DATA RECORDS =
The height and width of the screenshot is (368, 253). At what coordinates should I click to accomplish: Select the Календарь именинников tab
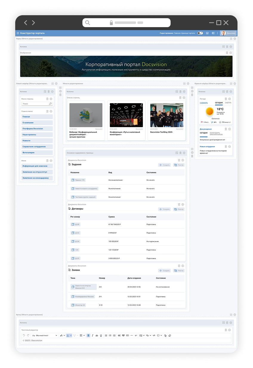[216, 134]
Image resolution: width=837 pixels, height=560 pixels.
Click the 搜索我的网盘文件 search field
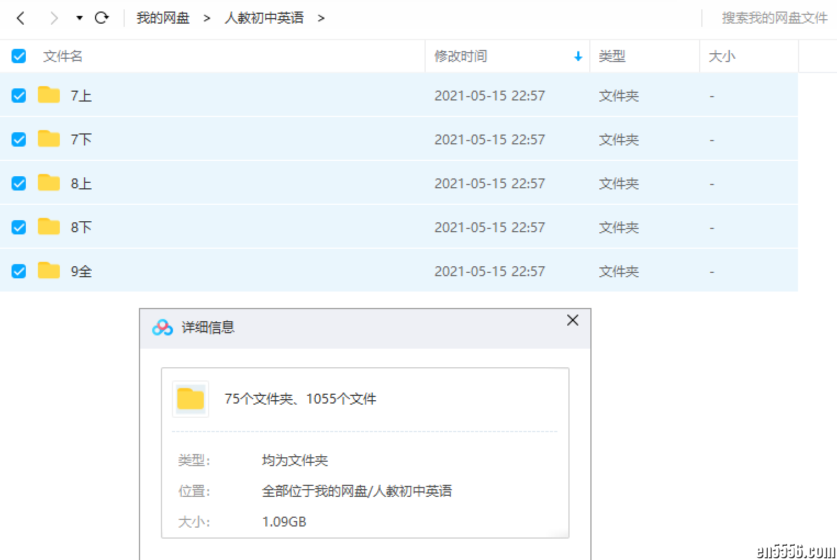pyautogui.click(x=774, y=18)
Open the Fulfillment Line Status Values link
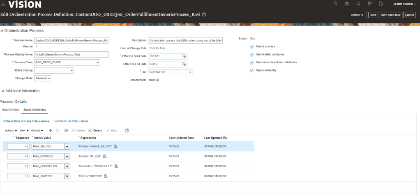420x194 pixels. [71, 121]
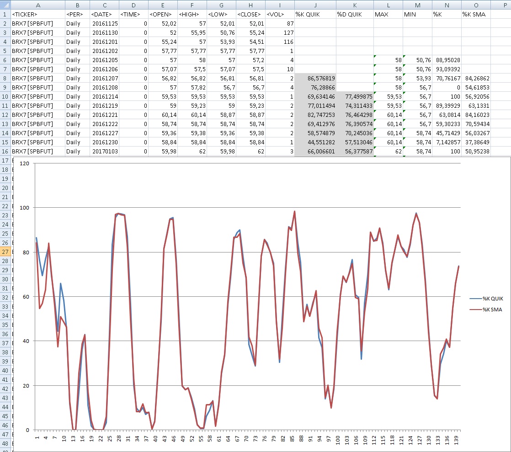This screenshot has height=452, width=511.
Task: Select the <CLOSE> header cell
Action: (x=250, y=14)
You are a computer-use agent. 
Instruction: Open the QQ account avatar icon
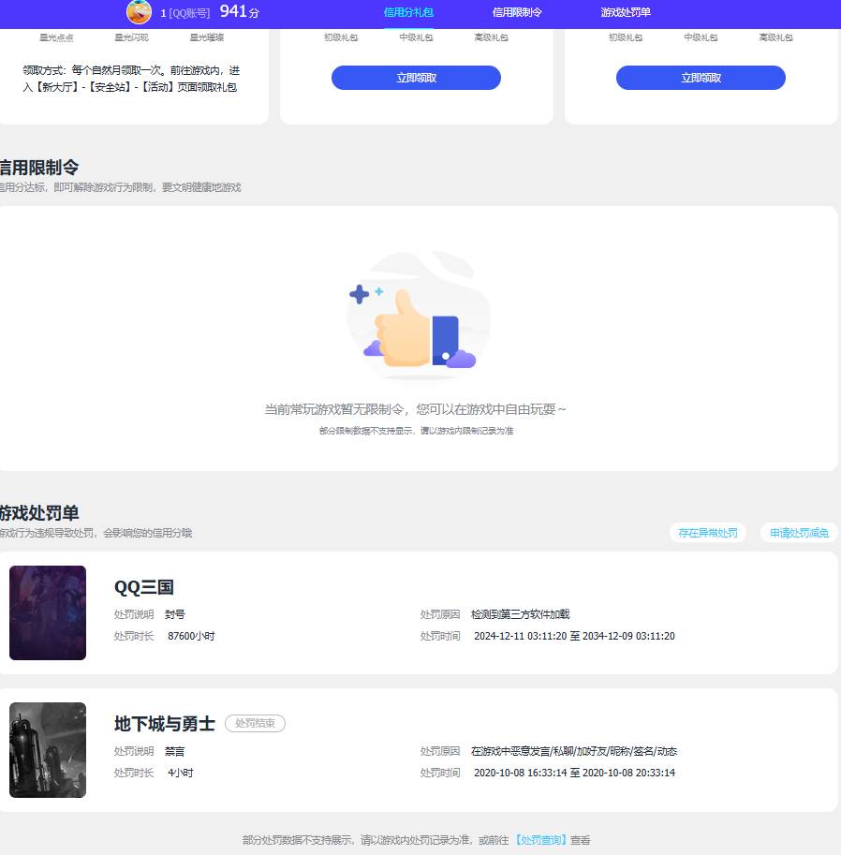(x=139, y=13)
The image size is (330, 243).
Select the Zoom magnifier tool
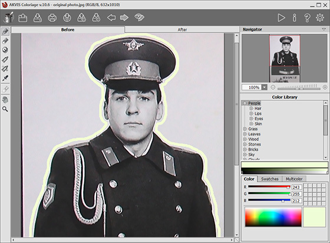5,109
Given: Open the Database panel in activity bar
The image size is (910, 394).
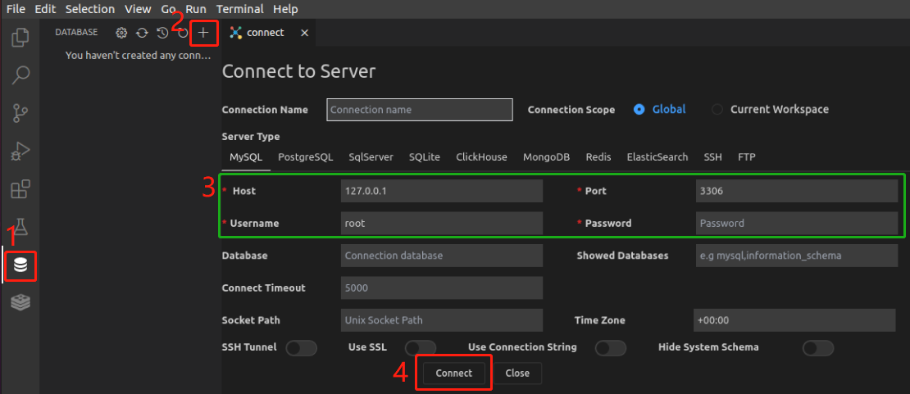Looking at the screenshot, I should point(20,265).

...

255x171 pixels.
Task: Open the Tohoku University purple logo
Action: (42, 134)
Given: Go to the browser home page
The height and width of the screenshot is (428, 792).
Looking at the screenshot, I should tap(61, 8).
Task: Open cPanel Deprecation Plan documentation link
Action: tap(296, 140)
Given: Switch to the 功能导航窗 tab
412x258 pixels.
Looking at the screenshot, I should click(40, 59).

---

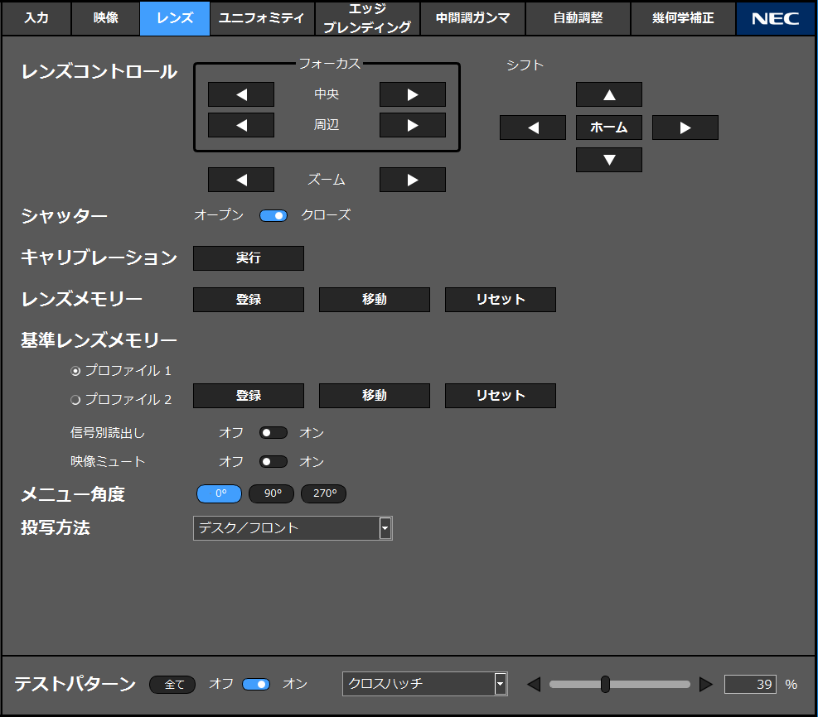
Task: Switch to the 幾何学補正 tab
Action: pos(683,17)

ACTIVITY = Go through the records above and return each line in which the word "Given" occurs.

ANSWER AREA =
Given: Open the Database panel in activity bar
Given: Go to the browser home page
Given: Switch to the 功能导航窗 tab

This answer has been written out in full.